Work instruction – Counting only lines that contain "Edit", state the total found in the material below. Add nothing else.

Available records –

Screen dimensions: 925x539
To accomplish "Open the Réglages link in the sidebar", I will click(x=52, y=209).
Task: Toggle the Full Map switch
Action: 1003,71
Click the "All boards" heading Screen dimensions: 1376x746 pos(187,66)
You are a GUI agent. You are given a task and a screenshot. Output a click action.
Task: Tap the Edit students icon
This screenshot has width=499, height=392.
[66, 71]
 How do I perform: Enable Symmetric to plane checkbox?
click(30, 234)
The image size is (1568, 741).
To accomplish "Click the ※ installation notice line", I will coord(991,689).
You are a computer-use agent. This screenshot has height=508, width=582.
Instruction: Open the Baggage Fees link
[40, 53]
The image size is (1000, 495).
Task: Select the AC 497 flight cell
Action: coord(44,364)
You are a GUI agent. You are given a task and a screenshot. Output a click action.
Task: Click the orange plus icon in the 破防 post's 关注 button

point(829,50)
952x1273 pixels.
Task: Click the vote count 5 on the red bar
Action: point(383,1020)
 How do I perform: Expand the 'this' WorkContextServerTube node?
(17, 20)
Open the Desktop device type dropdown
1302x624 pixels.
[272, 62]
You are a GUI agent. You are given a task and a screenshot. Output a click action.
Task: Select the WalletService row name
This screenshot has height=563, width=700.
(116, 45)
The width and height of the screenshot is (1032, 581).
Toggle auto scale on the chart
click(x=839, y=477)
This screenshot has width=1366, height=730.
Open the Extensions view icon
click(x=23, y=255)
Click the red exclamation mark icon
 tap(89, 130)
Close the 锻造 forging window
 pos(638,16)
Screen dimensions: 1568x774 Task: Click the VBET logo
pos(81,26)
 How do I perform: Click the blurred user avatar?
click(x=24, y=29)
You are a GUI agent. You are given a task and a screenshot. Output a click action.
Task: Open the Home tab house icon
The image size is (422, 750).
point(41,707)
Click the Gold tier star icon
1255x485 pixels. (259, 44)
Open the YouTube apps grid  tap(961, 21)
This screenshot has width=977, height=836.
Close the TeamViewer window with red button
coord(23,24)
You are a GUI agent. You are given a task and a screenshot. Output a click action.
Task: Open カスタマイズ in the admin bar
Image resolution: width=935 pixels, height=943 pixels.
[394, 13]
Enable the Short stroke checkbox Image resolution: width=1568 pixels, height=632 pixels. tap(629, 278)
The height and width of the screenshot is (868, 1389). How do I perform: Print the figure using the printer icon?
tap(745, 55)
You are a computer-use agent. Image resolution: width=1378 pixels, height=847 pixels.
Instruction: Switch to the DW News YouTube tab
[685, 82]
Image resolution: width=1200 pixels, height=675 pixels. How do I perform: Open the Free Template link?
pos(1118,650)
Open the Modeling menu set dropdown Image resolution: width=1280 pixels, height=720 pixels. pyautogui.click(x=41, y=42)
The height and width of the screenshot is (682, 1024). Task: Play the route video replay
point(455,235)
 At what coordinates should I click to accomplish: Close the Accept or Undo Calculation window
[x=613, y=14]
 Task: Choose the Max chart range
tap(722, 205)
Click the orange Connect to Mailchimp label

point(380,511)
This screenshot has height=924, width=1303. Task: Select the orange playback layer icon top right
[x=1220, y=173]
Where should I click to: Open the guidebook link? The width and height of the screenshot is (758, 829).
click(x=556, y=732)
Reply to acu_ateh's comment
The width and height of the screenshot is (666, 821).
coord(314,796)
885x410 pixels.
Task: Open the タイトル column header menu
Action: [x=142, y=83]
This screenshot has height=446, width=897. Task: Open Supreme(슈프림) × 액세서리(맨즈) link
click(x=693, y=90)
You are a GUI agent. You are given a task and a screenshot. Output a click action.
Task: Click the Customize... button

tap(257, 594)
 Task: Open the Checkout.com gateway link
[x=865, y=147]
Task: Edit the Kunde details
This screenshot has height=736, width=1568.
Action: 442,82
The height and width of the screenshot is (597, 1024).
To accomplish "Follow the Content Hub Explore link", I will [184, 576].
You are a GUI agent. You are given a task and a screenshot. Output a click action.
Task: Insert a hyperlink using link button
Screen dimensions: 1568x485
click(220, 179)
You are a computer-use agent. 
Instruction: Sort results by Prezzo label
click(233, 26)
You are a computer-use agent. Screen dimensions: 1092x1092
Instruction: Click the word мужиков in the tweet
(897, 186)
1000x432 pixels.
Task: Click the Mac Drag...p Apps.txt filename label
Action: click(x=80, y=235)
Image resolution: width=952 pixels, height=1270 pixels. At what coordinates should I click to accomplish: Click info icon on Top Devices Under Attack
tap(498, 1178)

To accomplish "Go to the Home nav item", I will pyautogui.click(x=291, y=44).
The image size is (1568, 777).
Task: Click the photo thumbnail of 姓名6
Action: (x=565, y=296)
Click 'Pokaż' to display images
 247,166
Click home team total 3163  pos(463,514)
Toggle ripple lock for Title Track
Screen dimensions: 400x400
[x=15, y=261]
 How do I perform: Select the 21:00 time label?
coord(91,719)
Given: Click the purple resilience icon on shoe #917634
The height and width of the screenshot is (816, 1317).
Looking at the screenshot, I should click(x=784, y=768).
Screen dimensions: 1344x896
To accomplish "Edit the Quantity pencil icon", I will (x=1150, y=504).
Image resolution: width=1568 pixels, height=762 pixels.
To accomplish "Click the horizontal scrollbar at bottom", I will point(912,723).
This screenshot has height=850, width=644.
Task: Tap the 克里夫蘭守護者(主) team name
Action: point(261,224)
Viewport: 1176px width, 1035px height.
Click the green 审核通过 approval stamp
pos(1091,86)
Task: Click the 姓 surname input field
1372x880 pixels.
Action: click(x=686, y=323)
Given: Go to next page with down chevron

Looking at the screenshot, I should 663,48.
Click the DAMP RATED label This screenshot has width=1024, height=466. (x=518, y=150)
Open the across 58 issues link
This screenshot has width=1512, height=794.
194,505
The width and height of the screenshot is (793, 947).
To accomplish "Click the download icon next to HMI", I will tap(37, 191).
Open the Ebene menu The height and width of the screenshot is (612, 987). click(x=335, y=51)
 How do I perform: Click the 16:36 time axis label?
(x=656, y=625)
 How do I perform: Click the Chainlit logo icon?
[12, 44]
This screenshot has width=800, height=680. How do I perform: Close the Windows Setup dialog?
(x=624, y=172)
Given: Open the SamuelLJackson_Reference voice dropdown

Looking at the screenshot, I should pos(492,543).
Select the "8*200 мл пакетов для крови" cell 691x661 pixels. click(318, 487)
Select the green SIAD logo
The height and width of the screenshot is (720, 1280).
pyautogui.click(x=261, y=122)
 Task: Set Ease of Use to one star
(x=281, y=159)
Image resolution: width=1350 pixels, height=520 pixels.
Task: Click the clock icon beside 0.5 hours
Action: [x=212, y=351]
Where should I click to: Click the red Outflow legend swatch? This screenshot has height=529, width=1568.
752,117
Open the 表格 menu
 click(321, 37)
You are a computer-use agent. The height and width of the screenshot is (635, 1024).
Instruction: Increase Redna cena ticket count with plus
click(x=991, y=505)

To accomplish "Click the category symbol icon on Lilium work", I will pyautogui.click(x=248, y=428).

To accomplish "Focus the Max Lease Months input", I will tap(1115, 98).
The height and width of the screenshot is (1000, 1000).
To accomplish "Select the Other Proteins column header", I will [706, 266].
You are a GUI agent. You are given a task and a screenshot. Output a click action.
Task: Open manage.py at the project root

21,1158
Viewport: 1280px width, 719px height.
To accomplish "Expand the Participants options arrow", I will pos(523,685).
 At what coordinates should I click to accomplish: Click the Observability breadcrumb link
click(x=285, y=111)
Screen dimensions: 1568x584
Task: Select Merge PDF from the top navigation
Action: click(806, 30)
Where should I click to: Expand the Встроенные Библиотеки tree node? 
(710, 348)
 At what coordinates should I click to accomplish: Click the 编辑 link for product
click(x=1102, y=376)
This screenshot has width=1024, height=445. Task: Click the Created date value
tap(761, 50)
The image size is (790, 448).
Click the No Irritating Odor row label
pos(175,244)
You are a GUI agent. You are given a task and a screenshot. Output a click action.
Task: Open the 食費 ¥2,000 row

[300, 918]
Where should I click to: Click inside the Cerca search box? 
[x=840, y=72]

Task output – 3